Which weights to use with multilevel models?

A common question with the use of large-scale assessments (LSAs) is related to the use of weights. Another issue is how to specify these weights properly.

Software such as SAS and Mplus, when specifying weights at two levels, require the use of conditional weights at level 1 if the level-2 weight is specified (or you can just use the level-2 weights alone; see Mang et al., 2021, see bottom part of this post).

To illustrate this using R (with the mixPV function):

1. Load in the needed functions and data

First, load in the mixPV function. Load in the pisa2012 dataset as well.

library(modelsummary)
source("https://raw.githubusercontent.com/flh3/pubdata/main/mixPV/mixPVv2.R")
data(pisa2012, package = 'MLMusingR')

By default, the WeMix package uses conditional weights = FALSE or cWeights = FALSE (no need to specify). This makes it easier so users don’t have to compute the conditional weights (conditional on the school being selected) and can just use the total weight supplied in many datasets. You have to make sure which type of weight you are using. NOTE: the mc = TRUE option is used to shorten computing time (turning on the use of multiple cores). The following just uses the raw weights at both levels:

m1a <- mixPV(pv1math + pv2math + pv3math + pv4math + pv5math ~ 
               sc14q02 + st04q01 + escs + (1|schoolid), 
             weights = c('w_fstuwt', 'w_fschwt'), mc = TRUE,
             data = pisa2012)

Attempting to use 15 cores. Progress will not be displayed. Please wait.

However, if you use software such as Mplus or SAS, you need to specify the conditional weights. To compute the conditional weights (if you are specifying weights at both levels), it is the total weight divided by the school weight.

pisa2012$cweight <- pisa2012$w_fstuwt / pisa2012$w_fschwt

We can then use this when we fit the model and we include cWeights = TRUE. We can compare the output in a while.

m1b <- mixPV(pv1math + pv2math + pv3math + pv4math + pv5math ~ 
               sc14q02 + st04q01 + escs + (1|schoolid), 
             weights = c('cweight', 'w_fschwt'), mc = TRUE,
             cWeight = TRUE,
             data = pisa2012)

Attempting to use 15 cores. Progress will not be displayed. Please wait.

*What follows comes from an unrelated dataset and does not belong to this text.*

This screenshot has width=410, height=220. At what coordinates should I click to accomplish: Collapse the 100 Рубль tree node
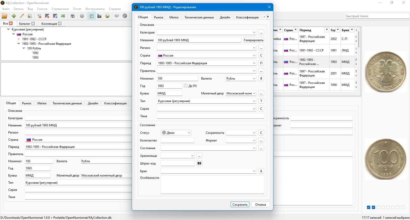pyautogui.click(x=24, y=48)
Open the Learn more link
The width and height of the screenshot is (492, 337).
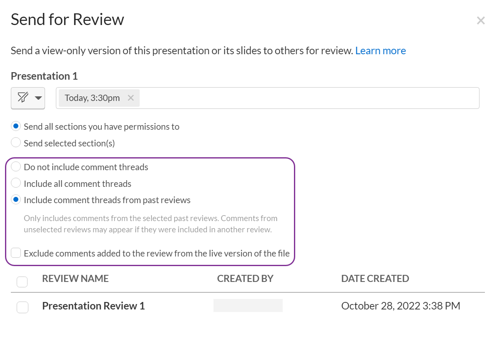(380, 50)
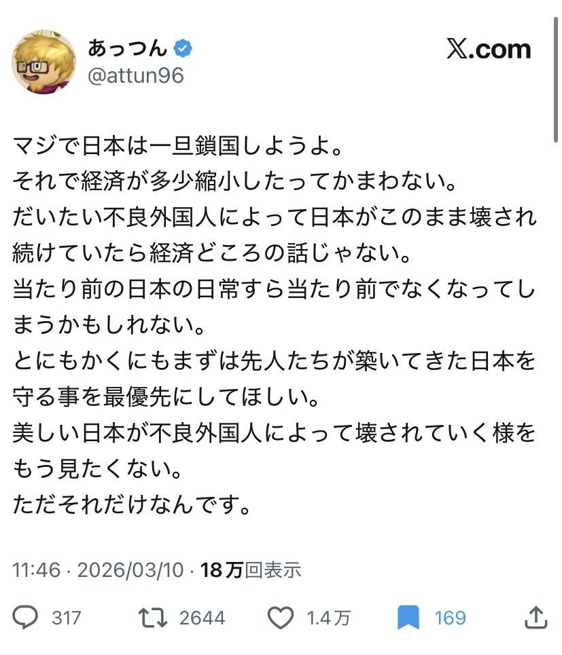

I will include the example if we just use the conditional weight (as you would with other software packages) but DO NOT turn on the cWeights option.

m1c <- mixPV(pv1math + pv2math + pv3math + pv4math + pv5math ~ 
               sc14q02 + st04q01 + escs + (1|schoolid), 
             weights = c('cweight', 'w_fschwt'), mc = TRUE,
             #cWeight = TRUE,  ## for illustrative purposes only
             data = pisa2012)

Attempting to use 15 cores. Progress will not be displayed. Please wait.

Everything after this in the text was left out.